EXERCISE BRIEF:
Update the stretch of data from "Open the File format CSV dropdown" through the end by replacing "Boot Priority" with "Boot Order" and changing nothing else. Omit the pictures from your answer.

Data excerpted from a collection:
(begin)
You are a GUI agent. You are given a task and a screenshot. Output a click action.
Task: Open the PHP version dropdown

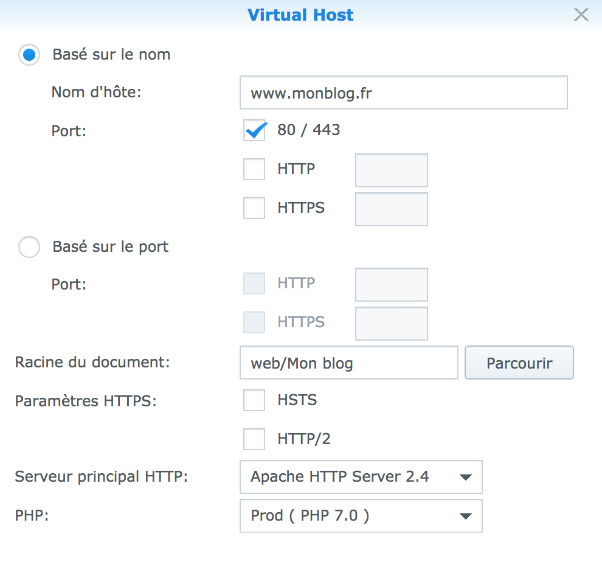click(x=361, y=516)
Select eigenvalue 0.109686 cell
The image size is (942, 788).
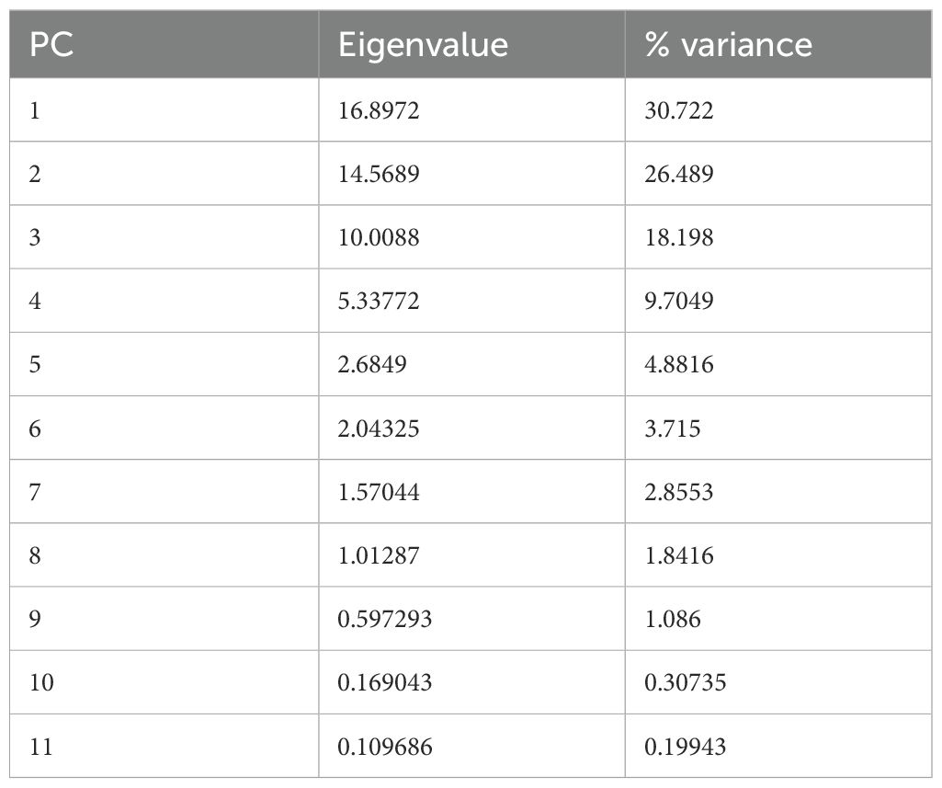384,747
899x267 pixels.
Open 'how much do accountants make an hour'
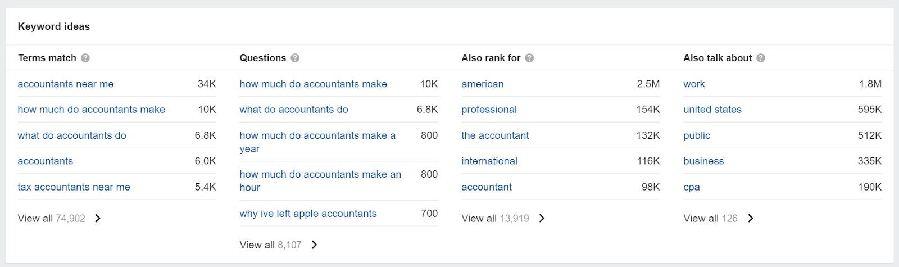321,180
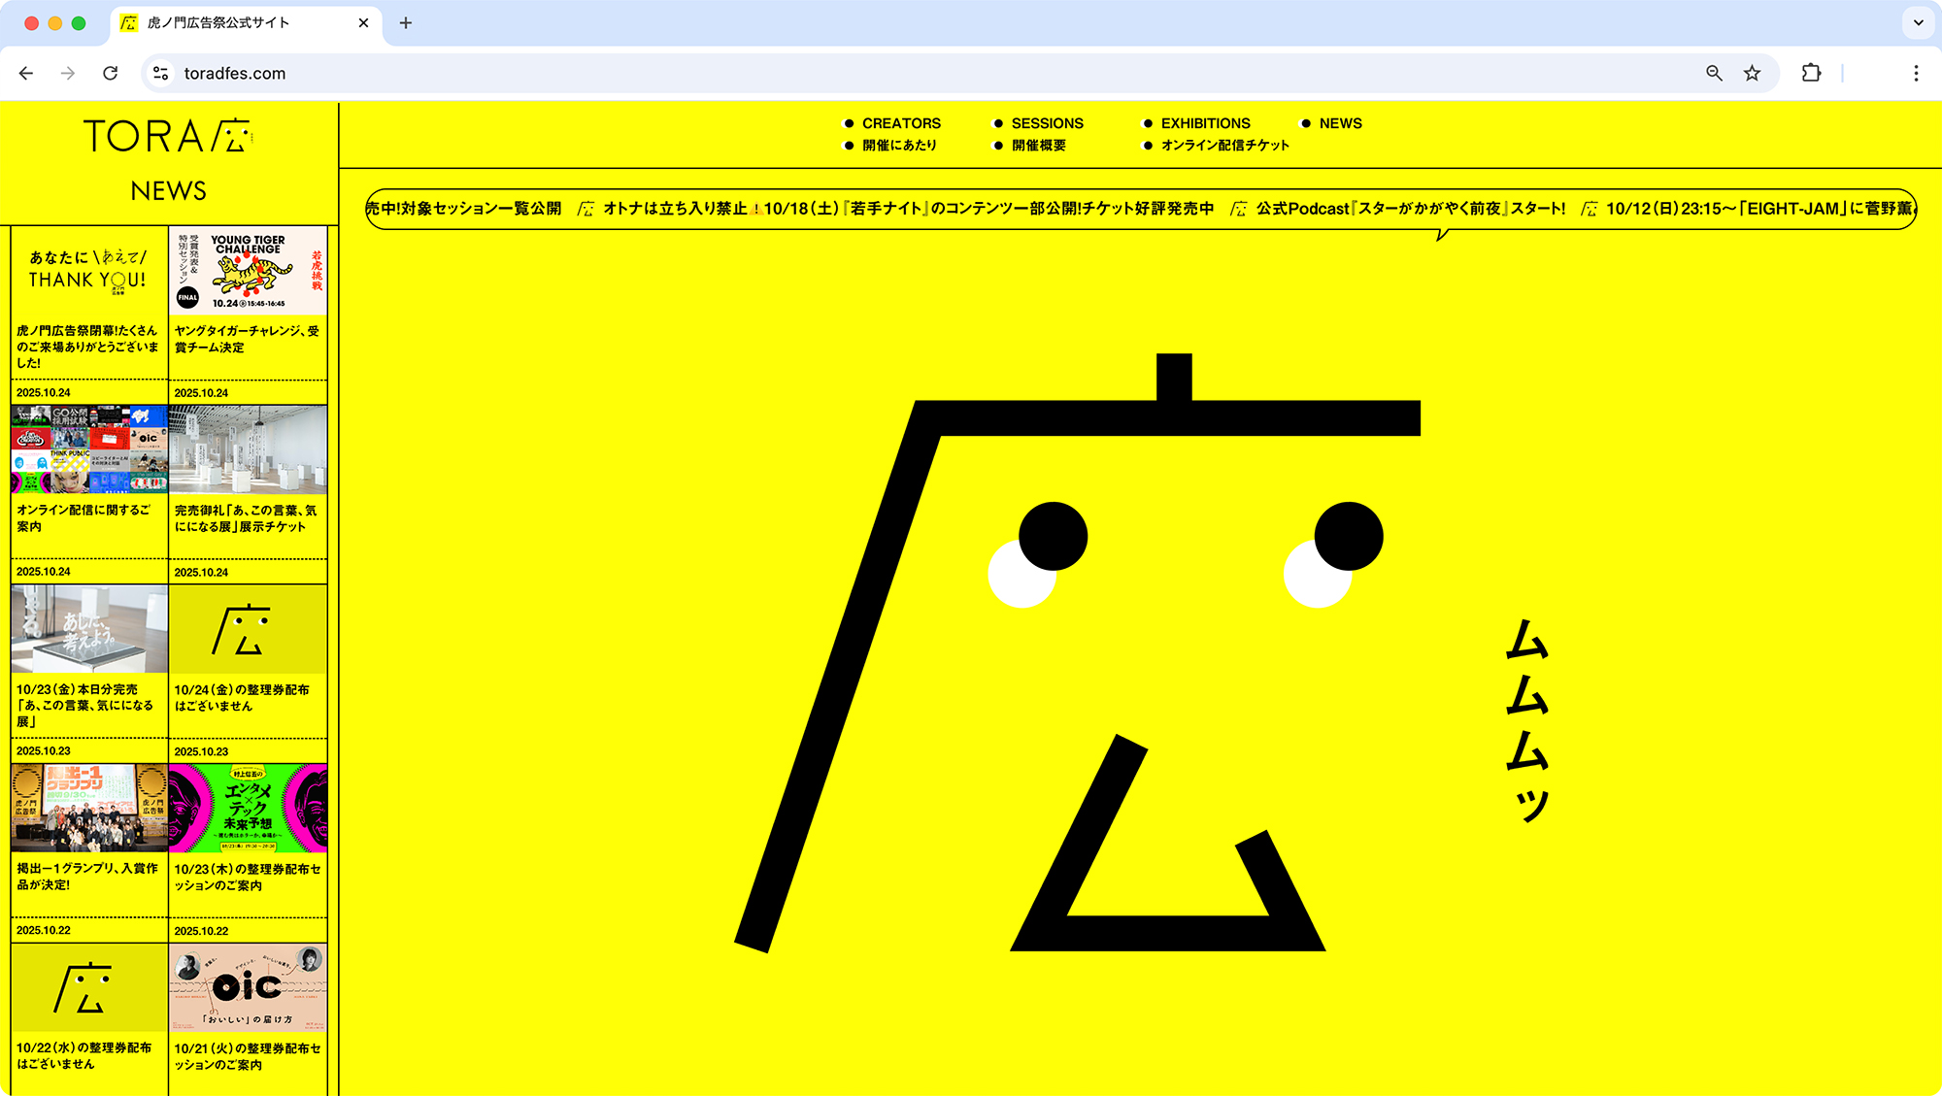
Task: Click the Podcast announcement in news ticker
Action: coord(1410,209)
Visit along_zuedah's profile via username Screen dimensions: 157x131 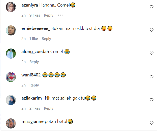pos(35,52)
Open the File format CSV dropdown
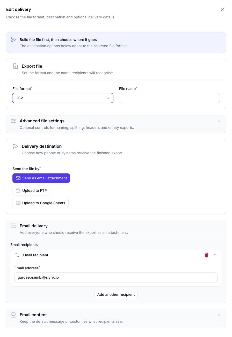Image resolution: width=232 pixels, height=337 pixels. coord(63,98)
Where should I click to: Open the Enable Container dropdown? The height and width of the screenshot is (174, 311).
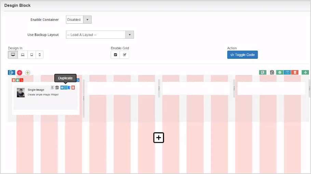pyautogui.click(x=79, y=20)
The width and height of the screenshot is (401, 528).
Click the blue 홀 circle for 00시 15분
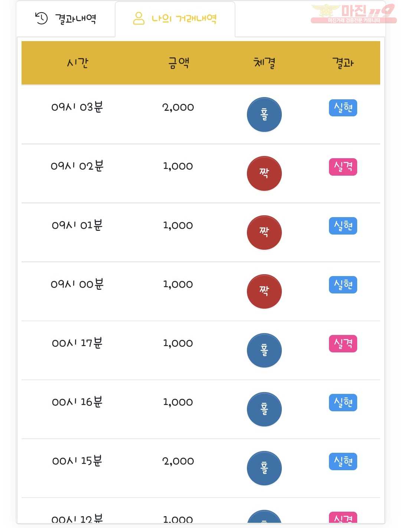pos(264,468)
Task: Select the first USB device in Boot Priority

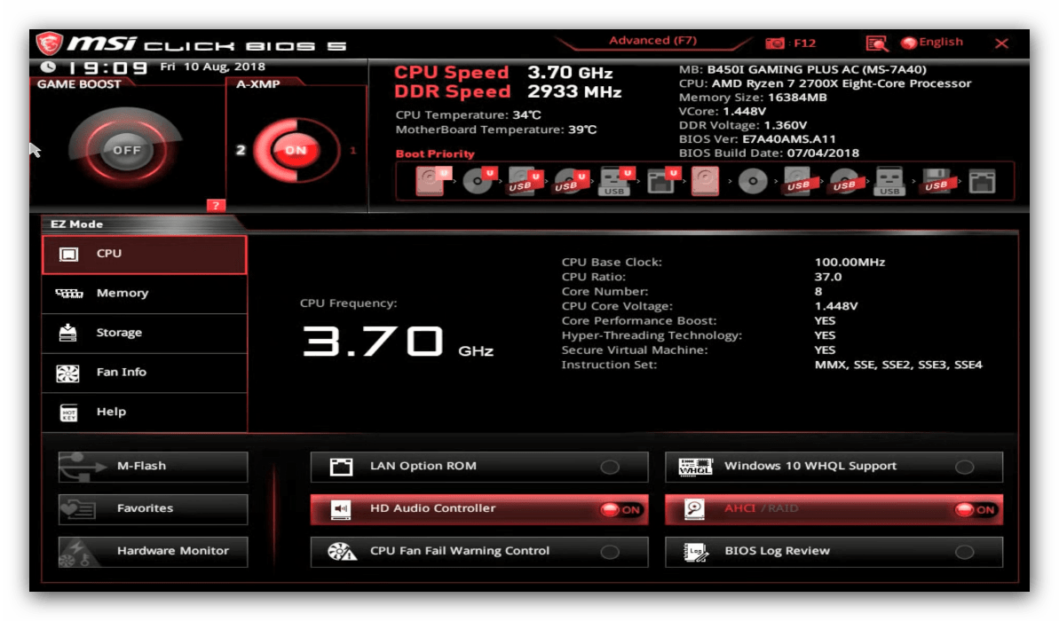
(end)
COMPLETED EXERCISE:
Open the File format CSV dropdown
Image resolution: width=232 pixels, height=337 pixels. coord(63,98)
Where should I click to: Open the Enable Container dropdown? The height and width of the screenshot is (174, 311).
pyautogui.click(x=79, y=20)
The width and height of the screenshot is (401, 528).
Click the blue 홀 circle for 00시 15분
pos(264,468)
Task: Select the first USB device in Boot Order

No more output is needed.